¿Quién teme al suicida burgués?

París-Tombuctú (1999)

¿QUIÉN TEME AL SUICIDA BURGUÉS?

Imaginen ustedes, lectores, que el dentista de Tamaño natural (Luis García Berlanga, 1974) no hubiera muerto en el río Sena con su muñeca hinchable y llevara intentando suicidarse (sin éxito) desde entonces. La muñeca se fue a nado, la líbido le abandonó y en 1999, convertido en cirujano plástico, solo le queda viajar a ninguna parte, hasta recalar en el particular Estado-nación de su creador e intermitente alter ego Berlanga, el valenciano condado de Yoknapatawpha, ese Calabuch utópico donde, en los años cincuenta, un científico norteamericano que quería desaparecer de la vida mundana y acababa fabricando cohetes domésticos, encontraba la felicidad. Pero Michel (Michel Piccoli) no es el entrañable Jorge Hamilton (Edmund Gwenn): es alguien que, afirma, quiere suicidarse al ralentí, y al que Luis García Berlanga no para de rodear de pulsión de muerte. Por eso lo mete en un ataúd, lo transporta en un coche funerario y así llega a un supuesto Edén en el que no entiende nada. Verbenero, anárquico, ruidoso, absurdo, Calabuch será el planeta extraño, decadente, en el que la alegría parece cosa de fantasmas. A Michel tanta vida le desconcierta: su mejor compañía es Anacleto, un muñeco de madera que es el perfecto símbolo de su emasculación.

Una de las mayores virtudes de París-Tombuctú (Luis García Berlanga, 1999) es su abierta hostilidad contra el mundo. Decía Berlanga que fue la película que rodó con mayor libertad, pero ese hálito libertario siempre está teñido de una pátina ridícula, grotesca, en la que un mecánico anarquista (Juan Diego), en cueros, proclama deseos terroristas mientras arregla el vehículo de la Guardia Civil, que ha recuperado el tricornio para celebrar oficialmente la llegada del Tercer Milenio. Feísta, cacofónica, dispersa, descentrada y antipática, París-Tombuctú ofrece la alegría mediterránea, las contradicciones ideológicas de la cultura levantina, su ‘joie de vivre’ y su falta de sentido del exceso, sus paellas, sus horchatas y sus petardos como si formaran parte de un enorme ritual funerario. El altar a Manolete, potencial padre ilegítimo de los tres hermanos que acogen a Michel en Calabuch, es el lugar profano donde la muerte observa todo lo que pasa a su alrededor. La muerte está en todas partes, es omnisciente como un águila: en el cadáver de un turista checo, en el siglo que se acaba, en ese altar, decíamos, donde el torero, la España folclórica, es adorada como un Dios profano. “El suicidio sigue siendo una solución burguesa”, espeta el mecánico iluminado. Así las cosas, sin el menor ápice de complacencia hacia su protagonista, Berlanga decide que Michel se suicide con la épica grotesca de la burguesía, en una imagen que no muchos cineastas de su generación se habrían atrevido a filmar: colgado de una viga, con unos zapatos de plataforma estilo ‘drag’, Michel vive, por fin, la felicidad de los ahorcados, esa erección que supone la recuperación de la masculinidad perdida justo cuando empieza a convertirse en cadáver exquisito, eyaculando fuegos de artificio como si fueran semen luminoso, multicolor.

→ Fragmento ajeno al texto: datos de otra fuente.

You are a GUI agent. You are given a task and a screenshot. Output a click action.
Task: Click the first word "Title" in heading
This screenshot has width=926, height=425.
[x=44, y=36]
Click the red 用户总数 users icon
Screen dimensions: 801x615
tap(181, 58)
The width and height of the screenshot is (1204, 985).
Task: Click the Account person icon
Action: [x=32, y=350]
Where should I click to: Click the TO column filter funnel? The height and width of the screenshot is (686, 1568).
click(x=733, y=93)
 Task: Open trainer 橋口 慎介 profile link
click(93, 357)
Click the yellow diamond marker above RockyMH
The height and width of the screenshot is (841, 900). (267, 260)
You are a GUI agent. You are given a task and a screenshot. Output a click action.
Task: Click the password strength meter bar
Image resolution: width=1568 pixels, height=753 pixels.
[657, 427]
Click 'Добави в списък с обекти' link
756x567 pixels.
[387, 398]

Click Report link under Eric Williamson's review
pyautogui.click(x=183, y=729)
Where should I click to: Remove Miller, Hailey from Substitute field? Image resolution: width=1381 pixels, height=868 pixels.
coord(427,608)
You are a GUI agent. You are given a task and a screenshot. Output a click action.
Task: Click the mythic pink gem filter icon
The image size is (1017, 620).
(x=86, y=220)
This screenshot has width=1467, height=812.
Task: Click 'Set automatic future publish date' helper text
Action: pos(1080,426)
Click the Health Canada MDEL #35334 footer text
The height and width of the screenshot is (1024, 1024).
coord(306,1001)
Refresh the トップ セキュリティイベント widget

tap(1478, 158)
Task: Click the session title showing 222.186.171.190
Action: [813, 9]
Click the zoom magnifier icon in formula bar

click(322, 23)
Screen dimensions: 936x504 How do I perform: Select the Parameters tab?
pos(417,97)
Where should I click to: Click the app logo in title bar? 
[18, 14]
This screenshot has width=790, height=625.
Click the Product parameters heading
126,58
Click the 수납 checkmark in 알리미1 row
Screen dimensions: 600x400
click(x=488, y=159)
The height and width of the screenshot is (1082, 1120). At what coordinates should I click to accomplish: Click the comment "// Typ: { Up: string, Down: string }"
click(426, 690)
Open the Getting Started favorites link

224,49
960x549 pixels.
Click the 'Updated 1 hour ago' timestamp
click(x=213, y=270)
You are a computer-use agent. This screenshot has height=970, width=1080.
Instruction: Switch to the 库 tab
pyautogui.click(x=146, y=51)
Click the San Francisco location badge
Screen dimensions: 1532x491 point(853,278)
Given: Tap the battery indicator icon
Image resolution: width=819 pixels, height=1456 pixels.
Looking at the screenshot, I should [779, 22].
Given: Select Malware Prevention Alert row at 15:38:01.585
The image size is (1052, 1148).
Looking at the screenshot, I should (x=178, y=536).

Tenía razón Juan Miguel Company cuando decía que París-Tombuctú no era una película testamentaria. Quien hace testamento piensa en un legado, y a pesar de su dimensión de catálogo de obsesiones, el filme parece querer dinamitarlas, no cree ni siquiera en la posibilidad de una filiación. El nihilismo inherente al cine de Berlanga, ese pesimismo vitalista que clausuraba !Vivan los novios! (Luis García Berlanga, 1970) con una comitiva funeraria en forma de viuda negra, impregnaba todas las imágenes de su despedida. Tal vez la única herencia que nos dejó Berlanga es ese epitafio final, escrito como un grafitti sobre dos de los iconos de la España franquista, el toro y la folclórica. A las puertas del cambio de siglo, ¿de qué tenía miedo Berlanga? ¿De la muerte? ¿De sí mismo? ¿De las derivas políticas de su país? ¿De qué su Calabuch particular no fuera más que el reino de las sombras que nos había permitido visitar en carne viva? El miedo, ese patrimonio nacional que no sabe de impuestos de sucesiones.

Sergi Sánchez. Crítico de cine y docente universitario.